Disney encourage ouvertement, depuis quelques années, l’acceptation des minorités, en particulier sexuelles, au sein de ses activités de divertissement. Une démarche qui provoque une levée de boucliers de la part de mouvements conservateurs catholiques, notamment en Afrique.

Le 28 mars 2022, la présidente du Groupe Disney, Karey Burke, a exprimé à ses employés son souhait de voir davantage de personnages LGBTQ et issus de minorités raciales dans les productions. «En tant que mère de deux enfants queer, un transgenre et un pansexuel, je me sens responsable de parler pour eux», a-t-elle déclaré. La femme d’affaires a rappelé à cette occasion que, dans les parcs d’attraction Disney, l’utilisation de pronoms genrés avait été supprimée.
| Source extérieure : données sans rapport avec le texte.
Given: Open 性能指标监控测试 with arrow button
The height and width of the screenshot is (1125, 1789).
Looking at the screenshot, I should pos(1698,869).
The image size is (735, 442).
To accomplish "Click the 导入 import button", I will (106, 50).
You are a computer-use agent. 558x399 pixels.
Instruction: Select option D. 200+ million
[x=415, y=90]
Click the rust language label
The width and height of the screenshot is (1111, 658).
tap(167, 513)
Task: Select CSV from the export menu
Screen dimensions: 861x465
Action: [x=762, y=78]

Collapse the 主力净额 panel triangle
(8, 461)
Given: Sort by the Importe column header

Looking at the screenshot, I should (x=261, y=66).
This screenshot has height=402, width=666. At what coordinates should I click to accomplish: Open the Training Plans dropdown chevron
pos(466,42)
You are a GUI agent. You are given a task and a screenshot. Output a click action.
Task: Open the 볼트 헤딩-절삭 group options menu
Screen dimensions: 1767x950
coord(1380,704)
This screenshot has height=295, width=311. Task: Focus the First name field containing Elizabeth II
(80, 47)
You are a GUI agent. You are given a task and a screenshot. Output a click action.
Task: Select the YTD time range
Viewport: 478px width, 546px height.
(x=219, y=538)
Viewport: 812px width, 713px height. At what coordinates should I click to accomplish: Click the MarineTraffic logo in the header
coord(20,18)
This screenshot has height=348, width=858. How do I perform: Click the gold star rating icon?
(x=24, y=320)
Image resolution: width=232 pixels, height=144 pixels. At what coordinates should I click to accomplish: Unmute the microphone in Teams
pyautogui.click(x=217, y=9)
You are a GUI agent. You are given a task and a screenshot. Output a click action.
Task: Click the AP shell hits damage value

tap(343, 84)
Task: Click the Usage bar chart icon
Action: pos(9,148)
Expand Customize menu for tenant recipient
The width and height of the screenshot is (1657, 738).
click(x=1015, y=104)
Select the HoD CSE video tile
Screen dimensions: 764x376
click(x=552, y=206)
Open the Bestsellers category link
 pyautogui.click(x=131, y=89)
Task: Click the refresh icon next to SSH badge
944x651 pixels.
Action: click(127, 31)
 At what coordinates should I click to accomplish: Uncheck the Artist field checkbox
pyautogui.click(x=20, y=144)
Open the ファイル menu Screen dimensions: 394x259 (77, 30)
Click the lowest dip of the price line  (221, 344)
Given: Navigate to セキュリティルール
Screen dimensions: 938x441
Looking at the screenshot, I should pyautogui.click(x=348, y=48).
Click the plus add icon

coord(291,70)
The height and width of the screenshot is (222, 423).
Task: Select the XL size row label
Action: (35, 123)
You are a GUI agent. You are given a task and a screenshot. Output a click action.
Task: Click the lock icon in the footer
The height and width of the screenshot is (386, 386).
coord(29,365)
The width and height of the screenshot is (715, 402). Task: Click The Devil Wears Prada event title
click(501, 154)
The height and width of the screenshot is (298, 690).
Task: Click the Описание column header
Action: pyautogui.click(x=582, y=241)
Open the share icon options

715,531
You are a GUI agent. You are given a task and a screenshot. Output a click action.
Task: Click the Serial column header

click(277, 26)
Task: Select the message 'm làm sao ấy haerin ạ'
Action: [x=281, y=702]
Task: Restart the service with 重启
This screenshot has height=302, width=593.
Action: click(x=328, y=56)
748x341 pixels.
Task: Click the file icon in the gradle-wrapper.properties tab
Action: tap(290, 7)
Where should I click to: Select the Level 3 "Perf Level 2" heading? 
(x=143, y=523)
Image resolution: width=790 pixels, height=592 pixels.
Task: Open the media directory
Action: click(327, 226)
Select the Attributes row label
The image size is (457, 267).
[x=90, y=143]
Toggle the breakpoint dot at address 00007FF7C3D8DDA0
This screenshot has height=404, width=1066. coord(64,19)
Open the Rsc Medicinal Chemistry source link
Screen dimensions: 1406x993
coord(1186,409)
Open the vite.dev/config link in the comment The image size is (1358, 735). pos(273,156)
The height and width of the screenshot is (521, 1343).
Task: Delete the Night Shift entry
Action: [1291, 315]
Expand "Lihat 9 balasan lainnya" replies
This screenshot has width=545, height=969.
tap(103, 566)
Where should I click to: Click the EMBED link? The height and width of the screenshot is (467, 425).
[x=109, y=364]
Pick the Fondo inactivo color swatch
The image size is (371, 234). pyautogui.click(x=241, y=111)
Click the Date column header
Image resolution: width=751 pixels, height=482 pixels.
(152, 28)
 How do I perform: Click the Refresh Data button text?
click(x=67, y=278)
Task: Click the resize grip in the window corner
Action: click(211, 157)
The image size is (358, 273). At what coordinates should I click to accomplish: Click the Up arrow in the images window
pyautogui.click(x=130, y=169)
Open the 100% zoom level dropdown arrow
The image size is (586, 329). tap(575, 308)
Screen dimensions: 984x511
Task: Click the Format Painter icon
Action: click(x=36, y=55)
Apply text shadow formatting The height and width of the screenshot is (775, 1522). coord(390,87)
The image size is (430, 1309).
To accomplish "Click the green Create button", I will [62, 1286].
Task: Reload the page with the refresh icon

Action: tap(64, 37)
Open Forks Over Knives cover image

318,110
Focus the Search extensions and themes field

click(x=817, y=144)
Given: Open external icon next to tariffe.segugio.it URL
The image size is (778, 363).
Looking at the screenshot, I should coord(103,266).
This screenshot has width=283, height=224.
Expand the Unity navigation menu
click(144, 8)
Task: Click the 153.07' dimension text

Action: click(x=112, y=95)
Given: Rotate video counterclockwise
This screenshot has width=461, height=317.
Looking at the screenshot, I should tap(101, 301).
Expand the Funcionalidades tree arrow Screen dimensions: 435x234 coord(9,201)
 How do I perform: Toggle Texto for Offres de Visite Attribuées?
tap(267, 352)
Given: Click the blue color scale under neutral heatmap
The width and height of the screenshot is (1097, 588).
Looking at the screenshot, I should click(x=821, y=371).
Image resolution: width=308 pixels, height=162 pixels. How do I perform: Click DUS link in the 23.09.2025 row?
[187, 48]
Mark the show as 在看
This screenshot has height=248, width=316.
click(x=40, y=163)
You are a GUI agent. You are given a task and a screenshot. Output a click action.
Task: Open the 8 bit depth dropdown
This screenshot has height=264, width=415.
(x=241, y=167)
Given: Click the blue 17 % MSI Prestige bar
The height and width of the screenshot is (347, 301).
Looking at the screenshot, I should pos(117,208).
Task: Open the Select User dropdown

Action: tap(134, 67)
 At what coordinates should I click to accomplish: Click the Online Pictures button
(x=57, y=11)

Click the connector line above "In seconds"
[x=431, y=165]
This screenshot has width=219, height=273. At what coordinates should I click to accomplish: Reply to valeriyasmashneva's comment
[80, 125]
Les employés ne disent par exemple plus «Bonjour mesdames et messieurs, mais bonjour tout le monde ou bonjour les amis».

La société basée en Californie s’inscrit ainsi dans la «guerre culturelle» qui bat son plein aux Etats-Unis entre un conservatisme radical et un mouvement de réforme sociale désigné comme «wokisme». Disney s’est ainsi ouvertement engagé à faire abroger une loi de Floride adoptée en mars 2022 interdisant l’enseignement sur l’orientation sexuelle et l’identité de genre dans les écoles publiques.

Conservatisme radical contre «wokisme»

Les dernières productions cinématographiques de Disney semblent refléter ce nouveau militantisme culturel. Le film d’animation Avalonia, l’étrange voyage (Strange World-2022) met en scène une histoire d’amour entre deux adolescents homosexuels. Le long-métrage Buzz l’Eclair (Lightyear-2022) présente un baiser entre deux personnages féminins. La série Andi Mack, qui s’est terminée en 2019, était le premier programme Disney à faire figurer un personnage gay.

Des aspects nouveaux dans le cinéma de grande diffusion, reçus de façon très différente selon les milieux et les pays. Lightyear a notamment été interdit dans 14 pays du Moyen-Orient et d’Asie. En 2017, le Kenya Film Classification Board (KFCB) a interdit la diffusion d’Andi Mack en expliquant que la série contenait «des messages subtils cherchant à normaliser l’homosexualité chez les jeunes». En juin 2022, l’influente université cairote d’Al-Azhar a critiqué Disney pour l’introduction de personnages homosexuels dans ses films. L’institution sunnite évoquait un «plan diabolique systématique visant à normaliser le crime immoral de l’homosexualité dans les sociétés musulmanes».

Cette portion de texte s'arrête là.